The company also added new buy now, pay later and find in-store functionalities to its app. In-store, consumers can now also scan products they like to buy online later. Throughout 2022, the company will expand online returns in-store.
“We saw a recovery of sales in physical stores compared with last year, while online sales continued to perform well,” said Helmersson. “This shows the value of having both physical and digital channels, which strengthen and complement each other.”
Store sales at Zara were up 33% from early February to mid March 2022 above 2021, however, Zara was forced to temporarily close stores during the surge of the Omicron variant in the fourth quarter.

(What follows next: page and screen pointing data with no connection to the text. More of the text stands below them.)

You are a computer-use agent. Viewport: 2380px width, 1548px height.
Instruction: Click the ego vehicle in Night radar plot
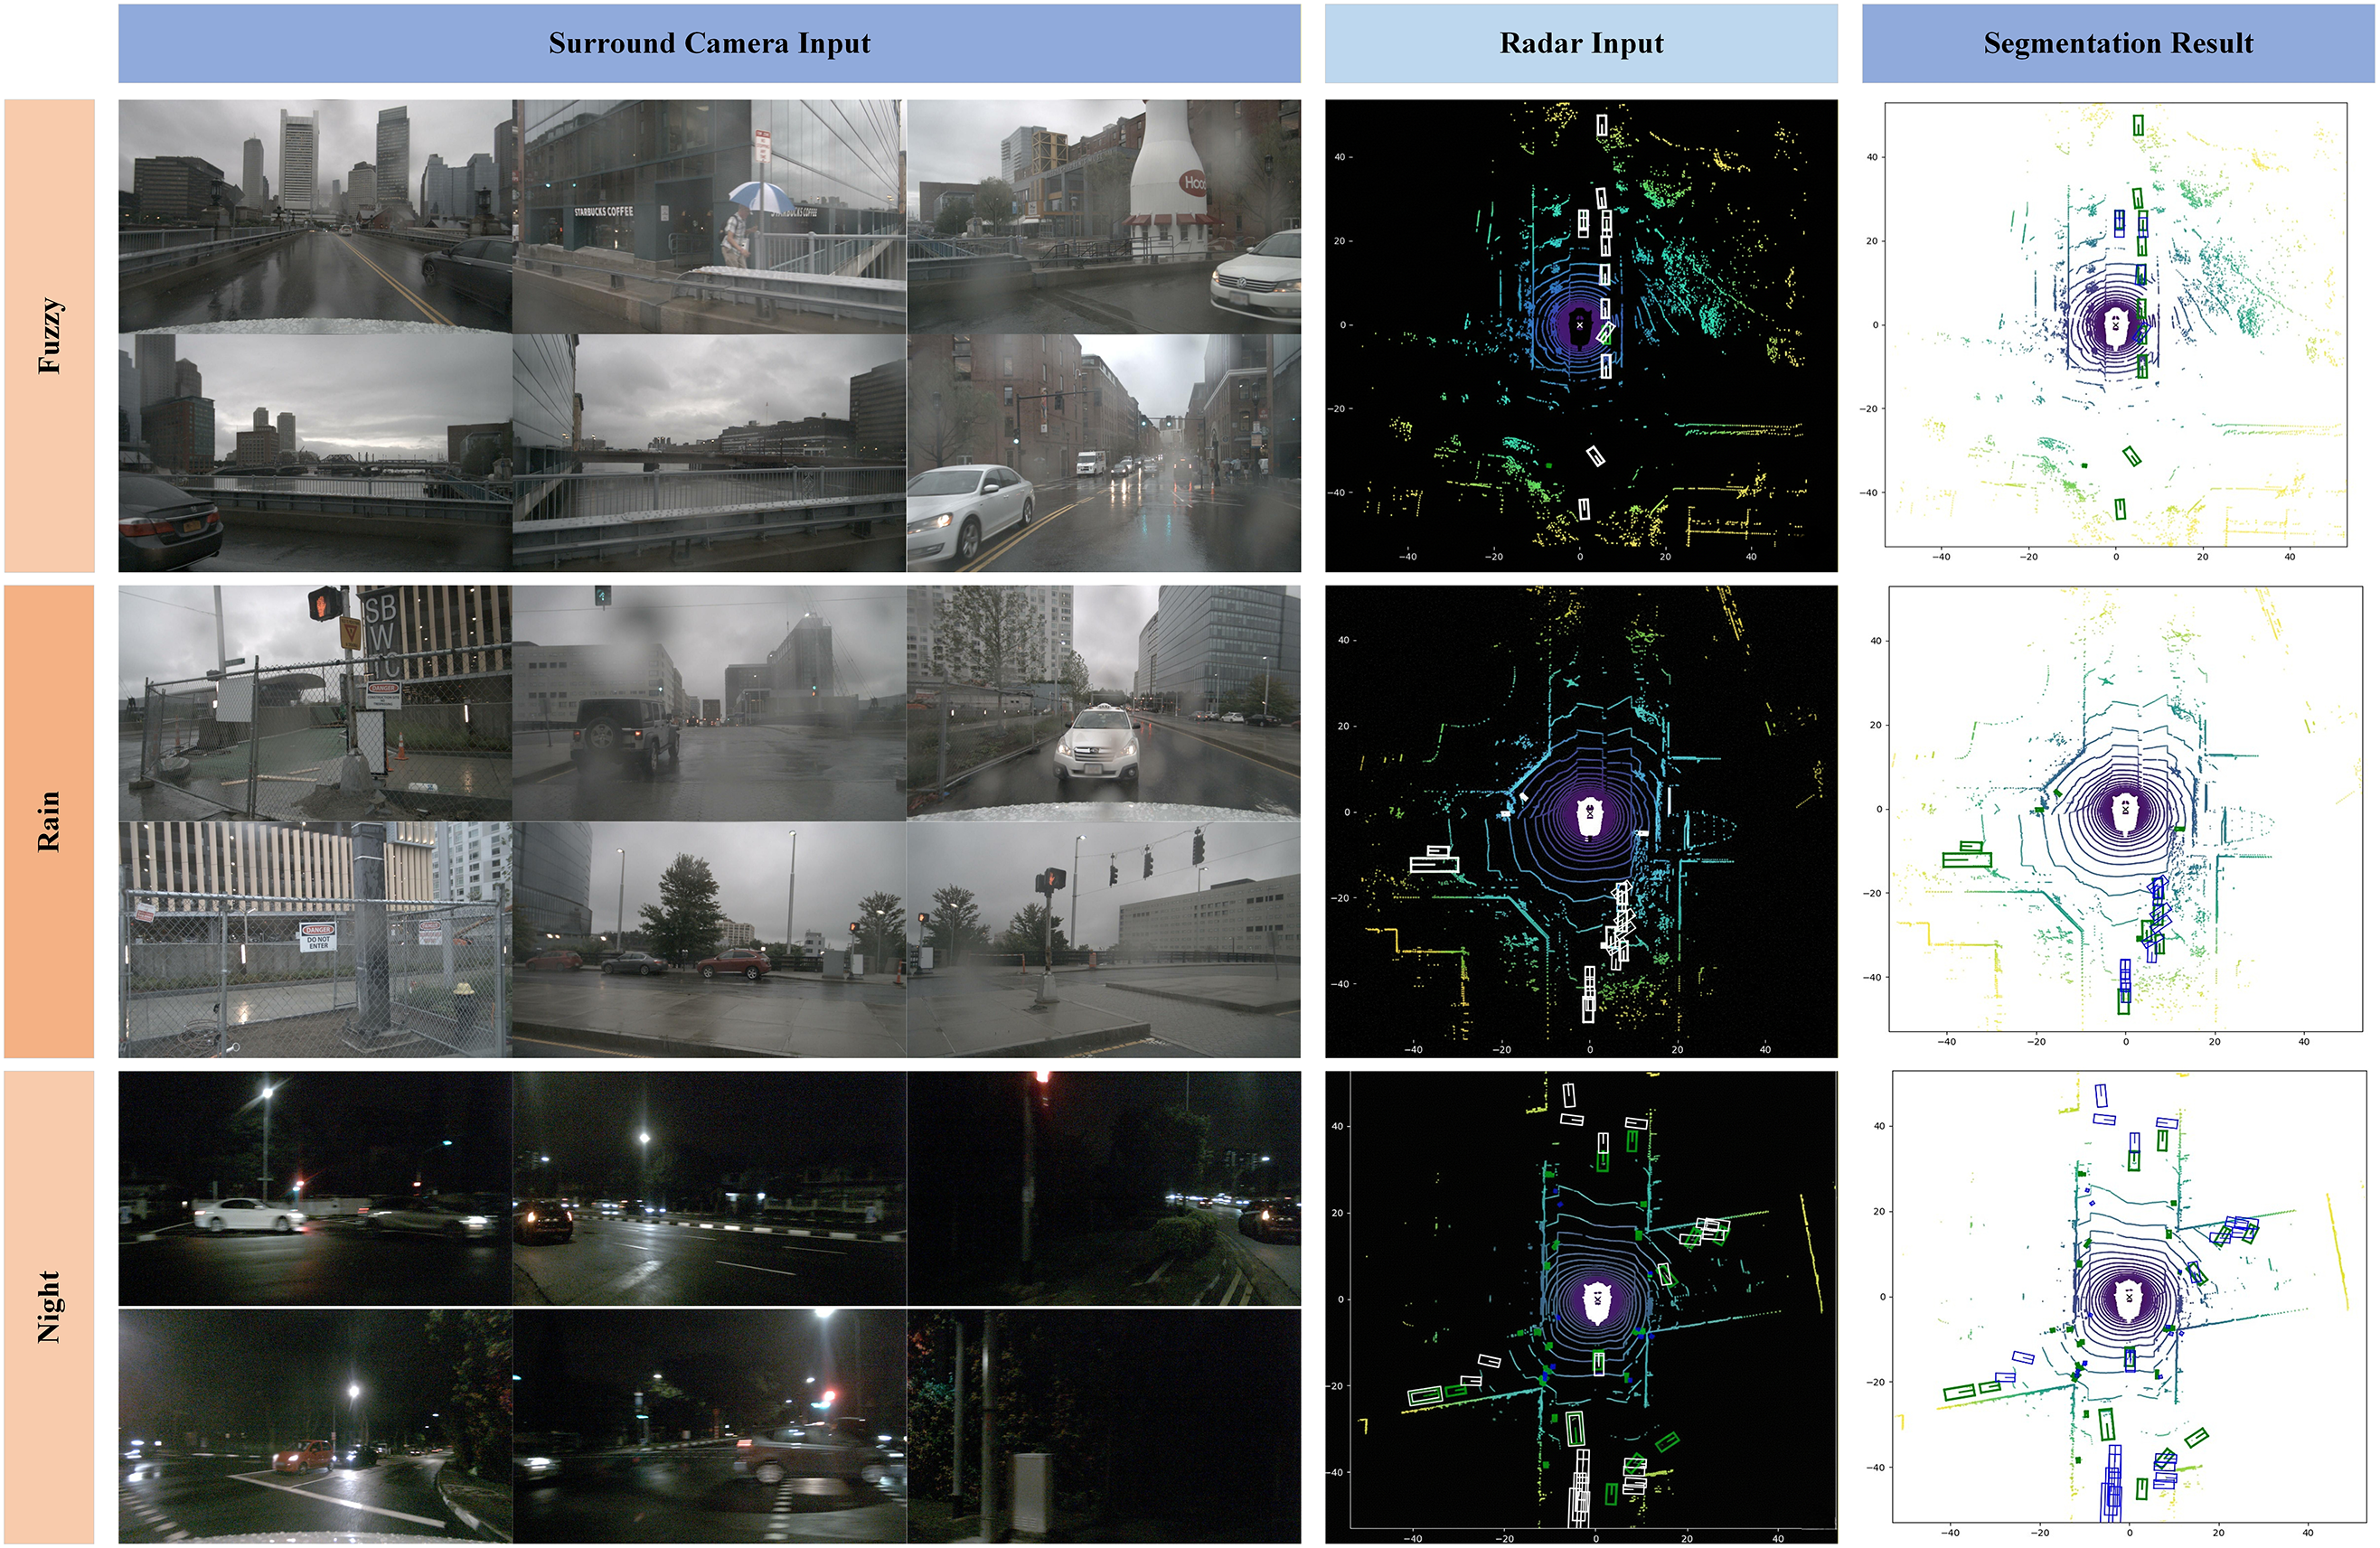[1597, 1302]
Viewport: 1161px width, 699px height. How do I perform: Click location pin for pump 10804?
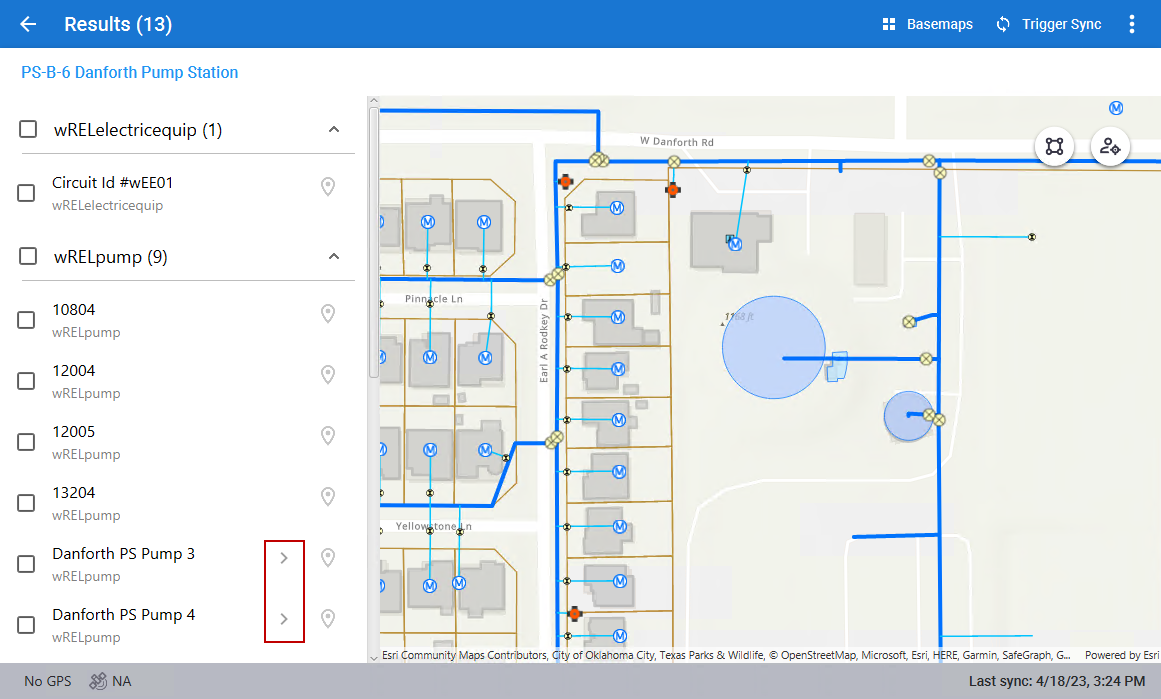click(327, 314)
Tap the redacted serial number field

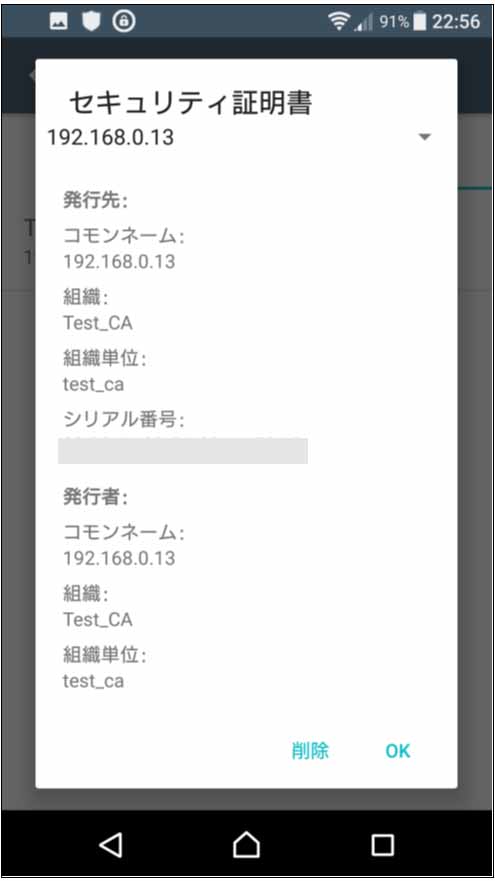point(183,451)
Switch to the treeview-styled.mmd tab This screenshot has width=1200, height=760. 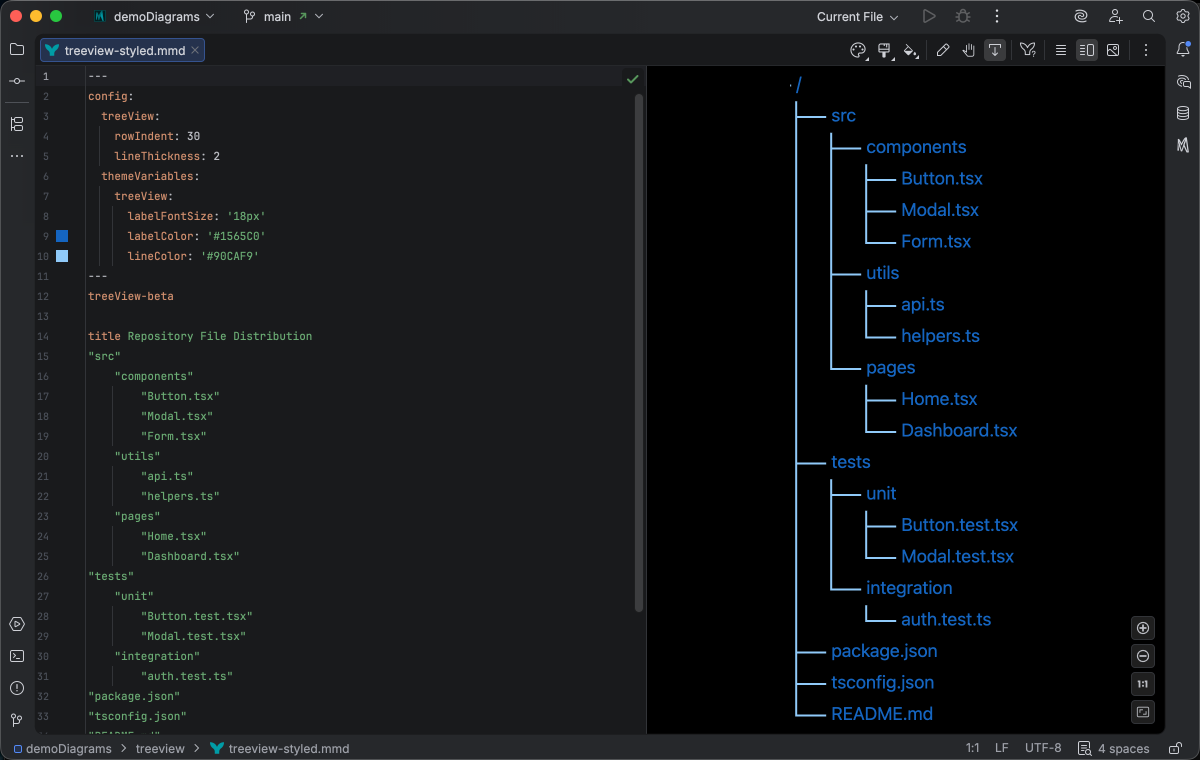[x=120, y=48]
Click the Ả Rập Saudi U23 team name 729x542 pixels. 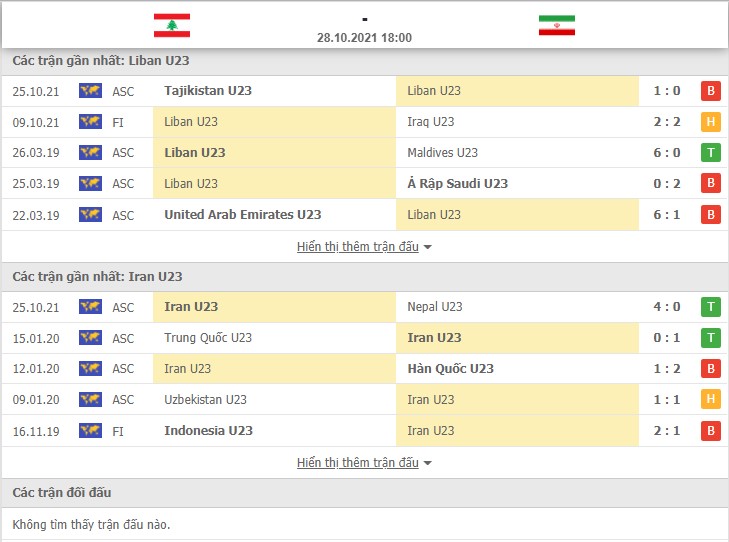pos(457,184)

“The final part of the year was impacted significantly by the decrease in store traffic due to the spread of the Omicron variant and restriction in most markets, and lockdowns in Austria and Netherlands, Germany, Japan, China and the Philippines,” said Fernández. “The total one-off impact of this on our results was approximately €400 million.”
In turn, the retailer has been focused on growing online sales throughout the pandemic. Digital investments by the retailer in 2021 included product click-and-find within specific stores, 30-minute buy online, pickup in-store and RFID product tagging.
“Online sales grew 14% compared to 2020 to €7.5 billion and are now 25.5% of group sales,” said Isla.
Company executives confirmed Inditex’s plans to continue to grow online sales in 2022.
“Inditex continues its drive to roll out strategic initiatives in order to strengthen our global fully integrated store and online model,” said CEO Maceiras. “We plan to continue developing these key long-term priorities in order to maximize organic growth.”